Is it really this simple? What does the propylene glycol do? Would it not need a preservative?


----------



## KimW (Dec 15, 2020)

I've been able to postpone the "gloopy mess" aka "snot phase" of liquid soap from bar soap using copious amounts of alcohol as a solvent, but eventually it still turns into a gloopy and snotty semi-gelled state.  It does take a number of months rather than weeks, but it happens.  I'm guessing the same thing will happen with this soap.  The thickener she used, PEG-150 is also a glycol, so it might also lend to postponing the "snot".  The video is new and so doesn't show the soap months later.  My opinion is that this will work, but only for a time.  And, yes, since she's adding water it would need preservative if selling/giving away.

ETA:  By "copious" I mean 15% alcohol, which is 19 ounces of alcohol to the gallon of diluted soap.  That's alotta booze!  LOL


----------



## Arimara (Dec 15, 2020)

KimW said:


> I've been able to postpone the "gloopy mess" aka "snot phase" of liquid soap from bar soap using copious amounts of alcohol as a solvent, but eventually it still turns into a gloopy and snotty semi-gelled state.  It does take a number of months rather than weeks, but it happens.  I'm guessing the same thing will happen with this soap.  The thickener she used, PEG-150 is also a glycol, so it might also lend to postponing the "snot".  The video is new and so doesn't show the soap months later.  My opinion is that this will work, but only for a time.  And, yes, since she's adding water it would need preservative if selling/giving away.
> 
> ETA:  By "copious" I mean 15% alcohol, which is 19 ounces of alcohol to the gallon of diluted soap.  That's alotta booze!  LOL


No thank you. I need my alcohol for other things, depending on the type.


----------



## Zany_in_CO (Dec 18, 2020)

Arimara said:


> No thank you. I need my alcohol for other things, depending on the type.


Excuse the hijack but I couldn't resist.






This is grandson, Dustin (28) holding 4-year-old Finn while his brother, Jeremiah (16) holds up a tipping Christmas tree.  Jessica, Dustin's wife, calmly pours herself a drink in the midst of it all.

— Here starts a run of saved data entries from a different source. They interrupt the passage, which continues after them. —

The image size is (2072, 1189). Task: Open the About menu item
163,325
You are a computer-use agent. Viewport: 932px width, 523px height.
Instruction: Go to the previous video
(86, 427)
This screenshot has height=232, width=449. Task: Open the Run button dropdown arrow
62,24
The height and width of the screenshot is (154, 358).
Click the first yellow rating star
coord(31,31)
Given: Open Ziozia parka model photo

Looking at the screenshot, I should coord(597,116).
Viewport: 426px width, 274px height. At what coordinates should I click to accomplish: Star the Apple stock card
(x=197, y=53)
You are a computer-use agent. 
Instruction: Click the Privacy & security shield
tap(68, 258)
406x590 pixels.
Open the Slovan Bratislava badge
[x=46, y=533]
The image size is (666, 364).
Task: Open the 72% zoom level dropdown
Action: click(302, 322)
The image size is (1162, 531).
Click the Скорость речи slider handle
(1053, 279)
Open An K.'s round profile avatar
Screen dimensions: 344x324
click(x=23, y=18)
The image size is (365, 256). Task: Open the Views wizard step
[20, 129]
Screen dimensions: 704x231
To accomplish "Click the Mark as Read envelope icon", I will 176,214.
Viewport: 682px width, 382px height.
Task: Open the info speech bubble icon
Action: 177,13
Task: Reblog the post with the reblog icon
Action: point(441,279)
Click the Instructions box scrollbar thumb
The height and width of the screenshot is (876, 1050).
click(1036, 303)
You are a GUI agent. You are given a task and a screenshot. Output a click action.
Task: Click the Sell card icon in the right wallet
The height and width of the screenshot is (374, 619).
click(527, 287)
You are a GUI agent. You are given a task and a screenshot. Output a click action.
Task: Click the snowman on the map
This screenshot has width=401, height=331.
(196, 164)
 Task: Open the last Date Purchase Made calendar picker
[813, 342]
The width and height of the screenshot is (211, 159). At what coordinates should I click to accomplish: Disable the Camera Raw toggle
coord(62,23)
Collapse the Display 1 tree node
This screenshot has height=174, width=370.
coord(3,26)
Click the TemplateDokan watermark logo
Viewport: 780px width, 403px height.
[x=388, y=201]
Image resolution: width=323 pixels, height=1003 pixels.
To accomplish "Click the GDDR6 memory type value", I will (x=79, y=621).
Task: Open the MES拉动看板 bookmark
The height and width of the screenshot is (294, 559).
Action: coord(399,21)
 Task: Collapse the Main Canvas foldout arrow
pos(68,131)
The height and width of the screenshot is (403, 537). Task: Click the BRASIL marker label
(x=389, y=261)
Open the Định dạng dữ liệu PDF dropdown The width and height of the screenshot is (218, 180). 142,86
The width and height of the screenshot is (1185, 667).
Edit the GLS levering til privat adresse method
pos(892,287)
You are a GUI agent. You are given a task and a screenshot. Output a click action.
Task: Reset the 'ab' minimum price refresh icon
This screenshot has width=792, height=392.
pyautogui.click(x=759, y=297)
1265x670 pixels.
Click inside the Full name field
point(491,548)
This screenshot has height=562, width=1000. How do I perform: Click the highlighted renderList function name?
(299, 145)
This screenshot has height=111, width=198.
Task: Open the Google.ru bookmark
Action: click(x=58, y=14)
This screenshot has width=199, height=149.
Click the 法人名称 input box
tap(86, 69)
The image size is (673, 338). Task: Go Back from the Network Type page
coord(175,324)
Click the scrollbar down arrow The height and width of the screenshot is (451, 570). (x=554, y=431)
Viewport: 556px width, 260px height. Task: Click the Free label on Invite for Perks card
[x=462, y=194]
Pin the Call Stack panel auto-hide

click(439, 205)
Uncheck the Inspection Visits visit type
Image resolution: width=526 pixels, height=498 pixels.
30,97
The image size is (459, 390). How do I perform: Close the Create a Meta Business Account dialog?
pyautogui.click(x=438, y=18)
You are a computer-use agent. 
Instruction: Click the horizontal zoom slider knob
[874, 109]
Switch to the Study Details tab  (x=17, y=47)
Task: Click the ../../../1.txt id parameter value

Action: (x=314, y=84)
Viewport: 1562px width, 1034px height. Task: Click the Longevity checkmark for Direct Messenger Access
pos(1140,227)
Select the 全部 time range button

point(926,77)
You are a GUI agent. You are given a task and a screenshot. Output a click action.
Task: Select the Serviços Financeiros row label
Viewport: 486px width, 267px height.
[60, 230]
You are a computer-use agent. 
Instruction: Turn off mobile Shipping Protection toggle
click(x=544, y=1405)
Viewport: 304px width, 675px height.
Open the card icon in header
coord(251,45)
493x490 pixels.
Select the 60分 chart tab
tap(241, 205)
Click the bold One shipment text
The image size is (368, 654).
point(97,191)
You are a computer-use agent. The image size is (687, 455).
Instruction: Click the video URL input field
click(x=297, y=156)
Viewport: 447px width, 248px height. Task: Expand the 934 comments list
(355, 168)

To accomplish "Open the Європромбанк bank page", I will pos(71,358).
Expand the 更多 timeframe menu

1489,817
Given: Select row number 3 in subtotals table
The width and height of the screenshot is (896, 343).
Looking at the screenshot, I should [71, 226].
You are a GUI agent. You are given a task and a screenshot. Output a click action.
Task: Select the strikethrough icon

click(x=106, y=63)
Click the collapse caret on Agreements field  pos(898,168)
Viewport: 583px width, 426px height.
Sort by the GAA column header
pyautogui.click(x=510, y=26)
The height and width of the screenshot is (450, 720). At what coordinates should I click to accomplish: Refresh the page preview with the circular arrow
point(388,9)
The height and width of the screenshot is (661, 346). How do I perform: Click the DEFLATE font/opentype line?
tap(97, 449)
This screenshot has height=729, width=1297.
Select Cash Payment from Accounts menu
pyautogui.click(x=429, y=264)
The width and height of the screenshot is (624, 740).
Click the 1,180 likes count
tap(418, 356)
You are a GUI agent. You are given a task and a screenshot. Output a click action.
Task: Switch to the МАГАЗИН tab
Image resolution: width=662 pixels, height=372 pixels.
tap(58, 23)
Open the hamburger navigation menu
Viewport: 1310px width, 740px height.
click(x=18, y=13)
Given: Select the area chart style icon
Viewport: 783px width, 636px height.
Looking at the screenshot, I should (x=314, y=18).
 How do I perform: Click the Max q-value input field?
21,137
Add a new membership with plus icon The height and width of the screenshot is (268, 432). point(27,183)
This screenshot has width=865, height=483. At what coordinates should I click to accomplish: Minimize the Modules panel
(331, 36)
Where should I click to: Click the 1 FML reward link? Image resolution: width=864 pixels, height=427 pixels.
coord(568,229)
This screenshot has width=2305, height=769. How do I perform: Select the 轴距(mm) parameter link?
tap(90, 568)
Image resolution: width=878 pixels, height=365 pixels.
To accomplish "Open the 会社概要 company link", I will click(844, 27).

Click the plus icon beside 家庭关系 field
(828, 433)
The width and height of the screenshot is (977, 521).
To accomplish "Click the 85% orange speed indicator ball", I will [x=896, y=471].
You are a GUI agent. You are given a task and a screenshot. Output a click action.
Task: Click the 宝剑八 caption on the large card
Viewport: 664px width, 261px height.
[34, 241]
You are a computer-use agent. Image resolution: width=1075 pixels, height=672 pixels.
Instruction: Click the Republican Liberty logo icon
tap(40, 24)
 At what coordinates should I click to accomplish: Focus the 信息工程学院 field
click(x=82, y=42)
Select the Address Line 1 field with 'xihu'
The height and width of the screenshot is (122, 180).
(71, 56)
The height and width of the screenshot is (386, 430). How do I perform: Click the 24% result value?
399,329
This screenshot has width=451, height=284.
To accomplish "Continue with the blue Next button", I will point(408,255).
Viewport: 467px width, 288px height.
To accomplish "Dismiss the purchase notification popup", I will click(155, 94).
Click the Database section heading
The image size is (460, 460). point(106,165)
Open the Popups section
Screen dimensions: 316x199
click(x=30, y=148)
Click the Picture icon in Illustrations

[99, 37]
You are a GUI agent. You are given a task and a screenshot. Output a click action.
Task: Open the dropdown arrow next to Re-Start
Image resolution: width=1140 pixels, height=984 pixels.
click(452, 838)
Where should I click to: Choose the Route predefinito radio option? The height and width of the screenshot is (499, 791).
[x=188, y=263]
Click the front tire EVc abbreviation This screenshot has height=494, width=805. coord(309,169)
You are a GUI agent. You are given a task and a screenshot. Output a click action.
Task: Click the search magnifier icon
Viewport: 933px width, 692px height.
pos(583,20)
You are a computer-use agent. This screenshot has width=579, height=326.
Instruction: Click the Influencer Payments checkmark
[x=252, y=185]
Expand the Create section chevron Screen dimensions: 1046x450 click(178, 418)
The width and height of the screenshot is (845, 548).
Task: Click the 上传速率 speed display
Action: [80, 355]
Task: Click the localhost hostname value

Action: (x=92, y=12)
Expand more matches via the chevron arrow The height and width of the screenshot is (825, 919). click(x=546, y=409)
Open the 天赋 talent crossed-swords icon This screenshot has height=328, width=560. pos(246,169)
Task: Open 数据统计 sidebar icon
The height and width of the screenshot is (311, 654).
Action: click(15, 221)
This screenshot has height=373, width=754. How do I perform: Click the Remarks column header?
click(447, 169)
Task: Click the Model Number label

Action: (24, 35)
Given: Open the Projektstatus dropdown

ETA: Ditto what @KimW said. While it was a long time ago when I messed around with hard bars to make liquid soap, my experience was the same. The only difference is that grain alcohol serves two purposes. It not only helps to dissolve the soap gratings but also acts as a preservative in water-based products.  I use 20% in linen sprays and body mists. Never tried it in liquid soap. I've never used propylene glycol in anything. My skin doesn't like it. UGH.


----------



## Arimara (Dec 19, 2020)

Zany_in_CO said:


> Excuse the hijack but I couldn't resist.
> 
> View attachment 52524
> 
> ...


Funny thing about this, I was not even thinking about having a drink at all. I legit have been using the alcohol for sprays when I leave the house.


----------



## KimW (Dec 19, 2020)

Arimara said:


> Funny thing about this, I was not even thinking about having a drink at all. I legit have been using the alcohol for sprays when I leave the house.


Yep, we've been disinfecting groceries, etc., with Everclear 151.  A commodity even too precious to drink these days!


----------